▶ _EXTRACTED ENTRIES_
##########

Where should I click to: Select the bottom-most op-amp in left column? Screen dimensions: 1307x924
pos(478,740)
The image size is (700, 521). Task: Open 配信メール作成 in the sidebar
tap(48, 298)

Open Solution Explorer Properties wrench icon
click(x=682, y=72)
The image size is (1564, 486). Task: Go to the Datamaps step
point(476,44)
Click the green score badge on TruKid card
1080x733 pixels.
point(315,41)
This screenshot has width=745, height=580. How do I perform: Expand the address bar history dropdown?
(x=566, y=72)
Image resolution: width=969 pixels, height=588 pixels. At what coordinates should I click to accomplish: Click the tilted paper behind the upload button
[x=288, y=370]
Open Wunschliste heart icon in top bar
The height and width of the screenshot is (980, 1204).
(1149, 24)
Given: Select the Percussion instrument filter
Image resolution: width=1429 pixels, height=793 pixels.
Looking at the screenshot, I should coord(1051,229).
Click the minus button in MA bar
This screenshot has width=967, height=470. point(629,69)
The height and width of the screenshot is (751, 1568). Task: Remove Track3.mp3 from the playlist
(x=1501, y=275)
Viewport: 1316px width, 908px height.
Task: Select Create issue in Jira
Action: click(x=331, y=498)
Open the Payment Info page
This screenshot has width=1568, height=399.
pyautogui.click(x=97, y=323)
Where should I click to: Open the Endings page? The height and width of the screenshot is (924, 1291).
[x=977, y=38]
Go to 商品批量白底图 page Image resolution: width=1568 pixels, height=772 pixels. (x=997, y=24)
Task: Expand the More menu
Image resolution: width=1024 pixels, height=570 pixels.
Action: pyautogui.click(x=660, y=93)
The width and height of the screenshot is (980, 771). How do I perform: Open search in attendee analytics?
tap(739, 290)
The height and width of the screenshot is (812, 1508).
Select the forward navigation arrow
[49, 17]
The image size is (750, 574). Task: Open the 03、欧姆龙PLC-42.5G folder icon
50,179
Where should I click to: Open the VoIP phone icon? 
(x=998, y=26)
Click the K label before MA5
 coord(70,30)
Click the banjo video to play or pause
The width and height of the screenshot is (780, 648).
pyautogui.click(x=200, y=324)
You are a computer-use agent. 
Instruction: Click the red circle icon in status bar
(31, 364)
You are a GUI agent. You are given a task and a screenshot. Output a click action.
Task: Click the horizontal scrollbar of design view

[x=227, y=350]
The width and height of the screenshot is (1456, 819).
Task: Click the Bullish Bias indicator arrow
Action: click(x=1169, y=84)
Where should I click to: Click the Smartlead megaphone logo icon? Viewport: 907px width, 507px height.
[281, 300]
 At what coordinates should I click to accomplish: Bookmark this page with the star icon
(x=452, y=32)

##########

▶ _WHAT YOU HAVE TO DO_
Without changing a word, print all of the entries above.

▶ _WRITTEN ANSWER_
Where should I click to: Select the bottom-most op-amp in left column? Screen dimensions: 1307x924
pos(478,740)
The image size is (700, 521). Task: Open 配信メール作成 in the sidebar
tap(48, 298)

Open Solution Explorer Properties wrench icon
click(x=682, y=72)
The image size is (1564, 486). Task: Go to the Datamaps step
point(476,44)
Click the green score badge on TruKid card
1080x733 pixels.
point(315,41)
This screenshot has width=745, height=580. How do I perform: Expand the address bar history dropdown?
(x=566, y=72)
Image resolution: width=969 pixels, height=588 pixels. At what coordinates should I click to accomplish: Click the tilted paper behind the upload button
[x=288, y=370]
Open Wunschliste heart icon in top bar
The height and width of the screenshot is (980, 1204).
(1149, 24)
Given: Select the Percussion instrument filter
Image resolution: width=1429 pixels, height=793 pixels.
Looking at the screenshot, I should coord(1051,229).
Click the minus button in MA bar
This screenshot has width=967, height=470. point(629,69)
The height and width of the screenshot is (751, 1568). Task: Remove Track3.mp3 from the playlist
(x=1501, y=275)
Viewport: 1316px width, 908px height.
Task: Select Create issue in Jira
Action: click(x=331, y=498)
Open the Payment Info page
This screenshot has width=1568, height=399.
pyautogui.click(x=97, y=323)
Where should I click to: Open the Endings page? The height and width of the screenshot is (924, 1291).
[x=977, y=38]
Go to 商品批量白底图 page Image resolution: width=1568 pixels, height=772 pixels. (x=997, y=24)
Task: Expand the More menu
Image resolution: width=1024 pixels, height=570 pixels.
Action: pyautogui.click(x=660, y=93)
The width and height of the screenshot is (980, 771). How do I perform: Open search in attendee analytics?
tap(739, 290)
The height and width of the screenshot is (812, 1508).
Select the forward navigation arrow
[49, 17]
The image size is (750, 574). Task: Open the 03、欧姆龙PLC-42.5G folder icon
50,179
Where should I click to: Open the VoIP phone icon? 
(x=998, y=26)
Click the K label before MA5
 coord(70,30)
Click the banjo video to play or pause
The width and height of the screenshot is (780, 648).
pyautogui.click(x=200, y=324)
You are a computer-use agent. 
Instruction: Click the red circle icon in status bar
(31, 364)
You are a GUI agent. You are given a task and a screenshot. Output a click action.
Task: Click the horizontal scrollbar of design view

[x=227, y=350]
The width and height of the screenshot is (1456, 819).
Task: Click the Bullish Bias indicator arrow
Action: click(x=1169, y=84)
Where should I click to: Click the Smartlead megaphone logo icon? Viewport: 907px width, 507px height.
[281, 300]
 At what coordinates should I click to accomplish: Bookmark this page with the star icon
(x=452, y=32)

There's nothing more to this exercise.